> **ПРИВЕДЁННЫЙ ТЕКСТ**:
======
Ташкент и Ташкентский модернизм Искусство История
Boris Chukhovich
В последнее время в ФБ был затронут вопрос об участии ташкентцев в проекте “Ташкентский модернизм. 20/21”, инициированный Фондом развития искусства и культуры Узбекистана совместно c миланским архитектурным бюро Grace.
Меня попросили высказаться представители нескольких вовлеченных в обсуждение сторон. Осознавая необходимость и полезность этого проекта, попробую… (сорри за «многобукв»)
В 2012 году участники Всемирного архитектурного конгресса в Вене, посвященного модернистской архитектуре в бывших “национальных республиках” СССР приняли совместное обращение к парламентам и правительствам постсоветских стран, в котором призывали включить памятники советского модернизма в списки охраняемого культурного наследия. В мире здания 50х-80х воспринимались как “бетонные монстры”, в бывшем Союзе — как наследие “безликого” советского режима. В Узбекистане снос и перестройка позднесоветских зданий объяснялись и личной фобией к СССР, испытываемой Исламом Каримовым. Петиция Конгресса глобальных последствий не возымела: сооружения модернизма были слишком недавними, чтобы быть включенными в официальные списки исторических памятников, и занимали слишком много места в центральных пространствах постсоветских городов. Одной из немногих удач по сохранению советского модернизма в 2010-е годы стало включение двух советских объектов — Дома писателей на озере Севан и Дворца шахмат в Тбилиси — в программу Института Гетти Keeping It Modern.
======
> **ЗАДАНИЯ**:
1. Какие два советских объекта, согласно тексту о ташкентском модернизме, были включены в программу Института Гетти Keeping It Modern?
2. Допишите текст о ташкентском модернизме, продолжив его сразу после последнего предложения.

> **ДАННЫЕ**:
======
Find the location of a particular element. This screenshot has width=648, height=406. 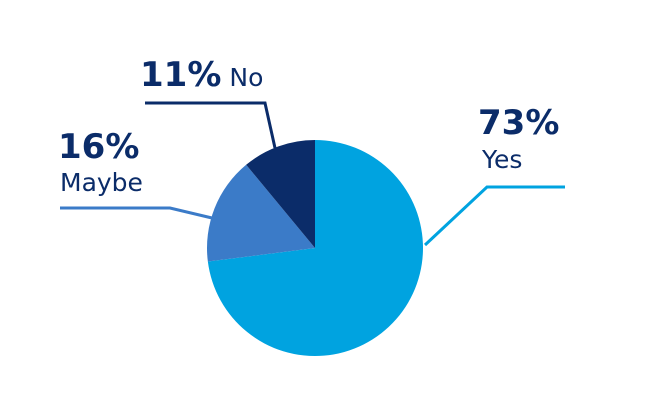

value-label: 16% is located at coordinates (98, 147).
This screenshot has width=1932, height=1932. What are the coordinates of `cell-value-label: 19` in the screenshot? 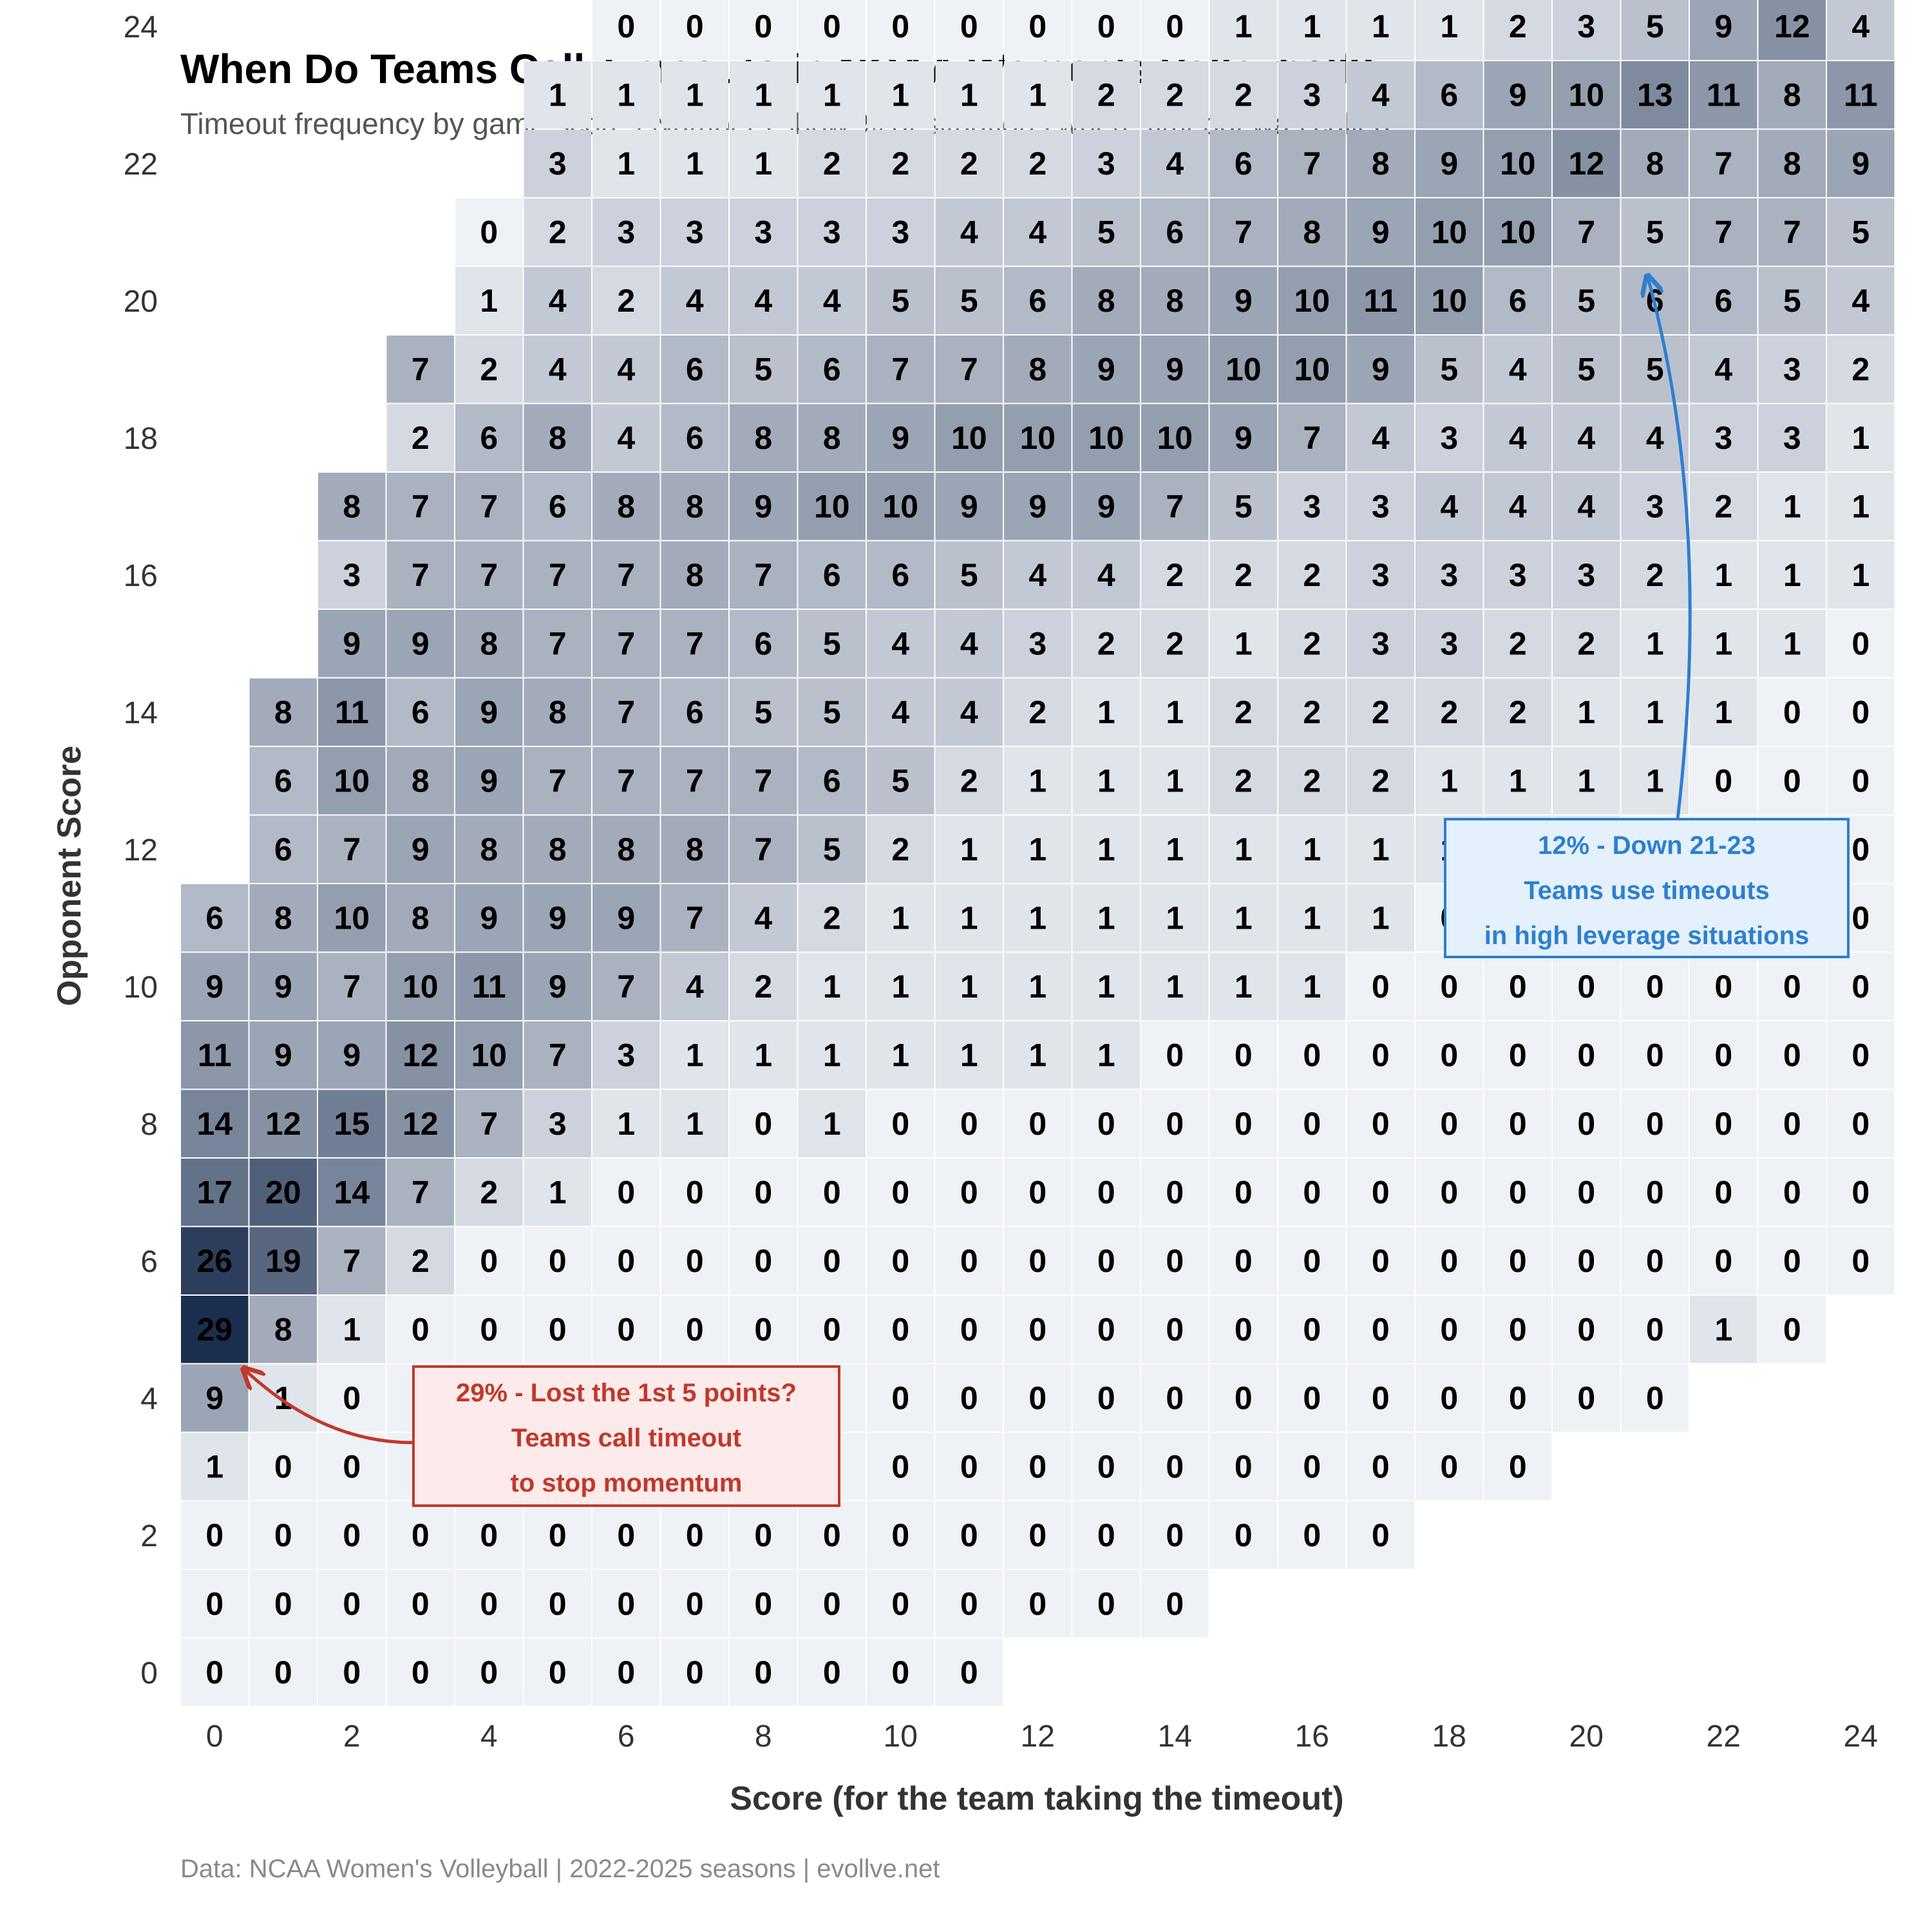 It's located at (283, 1261).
======
> **ОТВЕТЫ ПО ПОРЯДКУ**:
1. Дом писателей на озере Севан и Дворец шахмат в Тбилиси.

2.
После 2016 года ситуация в Ташкенте стала двойственной. Первоначальная линия власти оставалась прежней. В 2017 году, в рамках проекта “Ташкент-Сити” были разрушены Дом кино и Министерство лесного хозяйства (арх. Хайрутдинов), Дворец пионеров (Заидов и др.) и Музей геологии (Турсунов). В 2018-2019 гг. были кардинально перестроены Торговый центр Чиланзар (Спивак), Госбанк (Блюм) и МИД (Файнлейб). В те же годы, однако, возникло активистское движение по защите культурного наследия и, в частности, памятников архитектуры. В социальных сетях снос некоторых модернистских зданий активно критиковался. В какой-то момент эта критика была услышана и в некоторых кабинетах, где принимались решения. Критика активистов и журналистов, с одной стороны, и оперативная реакция властей различного уровня, с другой, сыграла роль в приостановке разрушительной реконструкции “Панорамного кинотеатра”, бульвара “Голубые купола”, “Дворца авиастроителей” и др. Будучи вовлеченным в процесс защиты этих объектов со стороны общества, я также знаю, что в конечном счете решения об остановке губительной перестройки были приняты после вмешательства руководителя Фонда развития искусства и культуры Узбекистана Гаяне Умеровой, в чей мандат также входит руководство национальной комиссией ЮНЕСКО.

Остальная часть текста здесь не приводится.